• _Dataset entries_

== Segment start ==

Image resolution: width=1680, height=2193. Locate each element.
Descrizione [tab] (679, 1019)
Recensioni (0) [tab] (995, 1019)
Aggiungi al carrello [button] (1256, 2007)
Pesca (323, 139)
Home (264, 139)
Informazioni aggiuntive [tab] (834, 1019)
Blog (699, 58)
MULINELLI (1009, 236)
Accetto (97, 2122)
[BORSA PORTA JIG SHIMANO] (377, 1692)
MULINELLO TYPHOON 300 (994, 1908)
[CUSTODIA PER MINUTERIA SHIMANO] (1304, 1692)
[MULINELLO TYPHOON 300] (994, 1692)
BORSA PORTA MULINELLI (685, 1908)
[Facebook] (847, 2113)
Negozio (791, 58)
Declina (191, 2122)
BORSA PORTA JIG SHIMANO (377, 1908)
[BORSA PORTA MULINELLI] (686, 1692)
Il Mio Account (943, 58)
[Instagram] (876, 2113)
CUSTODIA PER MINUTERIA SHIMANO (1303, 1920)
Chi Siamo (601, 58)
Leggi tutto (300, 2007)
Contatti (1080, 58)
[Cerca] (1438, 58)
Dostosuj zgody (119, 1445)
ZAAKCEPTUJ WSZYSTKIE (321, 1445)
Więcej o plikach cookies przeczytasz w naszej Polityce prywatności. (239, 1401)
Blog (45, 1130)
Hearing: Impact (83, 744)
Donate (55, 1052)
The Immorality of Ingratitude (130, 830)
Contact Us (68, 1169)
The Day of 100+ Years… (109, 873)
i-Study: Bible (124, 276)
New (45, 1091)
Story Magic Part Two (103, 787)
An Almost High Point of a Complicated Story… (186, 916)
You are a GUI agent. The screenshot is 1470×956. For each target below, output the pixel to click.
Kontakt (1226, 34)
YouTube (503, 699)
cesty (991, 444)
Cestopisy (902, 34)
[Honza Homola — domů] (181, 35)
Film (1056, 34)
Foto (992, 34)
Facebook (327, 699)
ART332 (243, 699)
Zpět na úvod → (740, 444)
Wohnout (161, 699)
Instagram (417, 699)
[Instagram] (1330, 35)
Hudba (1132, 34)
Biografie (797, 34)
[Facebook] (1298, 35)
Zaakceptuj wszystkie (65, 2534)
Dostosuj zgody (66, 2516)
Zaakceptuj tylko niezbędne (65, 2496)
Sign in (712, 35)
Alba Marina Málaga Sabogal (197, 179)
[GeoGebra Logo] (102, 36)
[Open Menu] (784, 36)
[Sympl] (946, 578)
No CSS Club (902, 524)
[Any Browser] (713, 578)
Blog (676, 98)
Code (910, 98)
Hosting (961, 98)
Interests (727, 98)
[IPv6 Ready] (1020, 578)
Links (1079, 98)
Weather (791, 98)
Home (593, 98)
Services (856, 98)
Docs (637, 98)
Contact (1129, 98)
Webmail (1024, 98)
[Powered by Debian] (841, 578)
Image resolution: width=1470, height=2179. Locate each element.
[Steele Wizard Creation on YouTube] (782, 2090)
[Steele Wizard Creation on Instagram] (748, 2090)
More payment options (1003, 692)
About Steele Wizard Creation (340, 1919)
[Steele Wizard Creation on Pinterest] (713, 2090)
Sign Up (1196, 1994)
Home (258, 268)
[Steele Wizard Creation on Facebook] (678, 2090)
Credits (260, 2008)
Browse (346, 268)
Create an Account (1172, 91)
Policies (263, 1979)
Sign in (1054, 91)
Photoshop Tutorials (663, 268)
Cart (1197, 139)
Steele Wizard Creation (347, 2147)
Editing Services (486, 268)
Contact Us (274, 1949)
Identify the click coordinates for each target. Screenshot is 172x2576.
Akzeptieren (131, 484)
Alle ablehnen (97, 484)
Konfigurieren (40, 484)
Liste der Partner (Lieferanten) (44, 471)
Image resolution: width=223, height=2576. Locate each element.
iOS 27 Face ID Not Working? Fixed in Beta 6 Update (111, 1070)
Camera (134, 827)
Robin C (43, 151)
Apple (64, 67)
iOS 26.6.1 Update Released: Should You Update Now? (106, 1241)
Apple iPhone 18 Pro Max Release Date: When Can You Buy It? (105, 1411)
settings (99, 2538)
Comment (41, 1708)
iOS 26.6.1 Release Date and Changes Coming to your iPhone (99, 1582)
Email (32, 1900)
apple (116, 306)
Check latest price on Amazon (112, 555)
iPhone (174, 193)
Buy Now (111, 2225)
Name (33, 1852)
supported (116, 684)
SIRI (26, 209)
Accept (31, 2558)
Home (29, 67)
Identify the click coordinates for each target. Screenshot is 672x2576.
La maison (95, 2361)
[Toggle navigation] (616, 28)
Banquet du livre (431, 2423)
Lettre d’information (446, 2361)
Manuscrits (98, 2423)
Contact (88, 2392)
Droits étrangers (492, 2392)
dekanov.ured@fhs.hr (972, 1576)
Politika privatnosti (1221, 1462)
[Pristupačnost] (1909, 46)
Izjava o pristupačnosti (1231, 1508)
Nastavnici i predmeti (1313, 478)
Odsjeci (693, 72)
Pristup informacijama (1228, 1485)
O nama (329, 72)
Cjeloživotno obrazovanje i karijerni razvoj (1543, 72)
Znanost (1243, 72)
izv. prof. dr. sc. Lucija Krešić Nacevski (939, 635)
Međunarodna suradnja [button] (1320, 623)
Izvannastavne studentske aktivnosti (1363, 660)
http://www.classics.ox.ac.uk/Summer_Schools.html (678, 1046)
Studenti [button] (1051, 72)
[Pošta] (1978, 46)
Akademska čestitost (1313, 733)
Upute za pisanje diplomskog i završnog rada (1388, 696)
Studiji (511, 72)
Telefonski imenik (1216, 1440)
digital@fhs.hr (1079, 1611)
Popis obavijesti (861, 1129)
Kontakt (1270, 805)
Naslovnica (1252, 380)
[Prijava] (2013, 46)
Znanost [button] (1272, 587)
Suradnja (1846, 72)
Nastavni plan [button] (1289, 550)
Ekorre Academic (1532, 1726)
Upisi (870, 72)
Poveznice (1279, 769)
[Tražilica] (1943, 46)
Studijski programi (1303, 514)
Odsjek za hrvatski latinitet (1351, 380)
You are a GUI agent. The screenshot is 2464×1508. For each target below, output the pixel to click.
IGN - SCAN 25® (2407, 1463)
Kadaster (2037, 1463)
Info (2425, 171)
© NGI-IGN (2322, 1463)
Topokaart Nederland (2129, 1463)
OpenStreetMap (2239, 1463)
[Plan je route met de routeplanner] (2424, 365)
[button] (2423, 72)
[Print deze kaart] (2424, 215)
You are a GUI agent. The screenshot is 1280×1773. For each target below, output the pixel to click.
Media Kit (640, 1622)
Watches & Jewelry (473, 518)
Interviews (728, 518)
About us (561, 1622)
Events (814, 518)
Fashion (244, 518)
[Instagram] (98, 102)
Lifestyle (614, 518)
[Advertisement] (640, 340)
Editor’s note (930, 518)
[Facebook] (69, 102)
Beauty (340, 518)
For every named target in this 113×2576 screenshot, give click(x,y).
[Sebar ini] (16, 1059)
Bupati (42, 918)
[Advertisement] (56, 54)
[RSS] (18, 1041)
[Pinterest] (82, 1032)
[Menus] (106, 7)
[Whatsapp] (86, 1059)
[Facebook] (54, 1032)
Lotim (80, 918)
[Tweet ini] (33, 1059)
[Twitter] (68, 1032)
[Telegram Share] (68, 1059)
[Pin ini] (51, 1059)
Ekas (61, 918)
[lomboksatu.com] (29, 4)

== Segment end ==

• _Your goal_
Set down, from the entries above, exactly the lines from the one with "Pristup informacijama (1228, 1485)" up to and including the one with "[Prijava] (2013, 46)", and no other lines.

• _Exercise output_
Pristup informacijama (1228, 1485)
O nama (329, 72)
Cjeloživotno obrazovanje i karijerni razvoj (1543, 72)
Znanost (1243, 72)
izv. prof. dr. sc. Lucija Krešić Nacevski (939, 635)
Međunarodna suradnja [button] (1320, 623)
Izvannastavne studentske aktivnosti (1363, 660)
http://www.classics.ox.ac.uk/Summer_Schools.html (678, 1046)
Studenti [button] (1051, 72)
[Pošta] (1978, 46)
Akademska čestitost (1313, 733)
Upute za pisanje diplomskog i završnog rada (1388, 696)
Studiji (511, 72)
Telefonski imenik (1216, 1440)
digital@fhs.hr (1079, 1611)
Popis obavijesti (861, 1129)
Kontakt (1270, 805)
Naslovnica (1252, 380)
[Prijava] (2013, 46)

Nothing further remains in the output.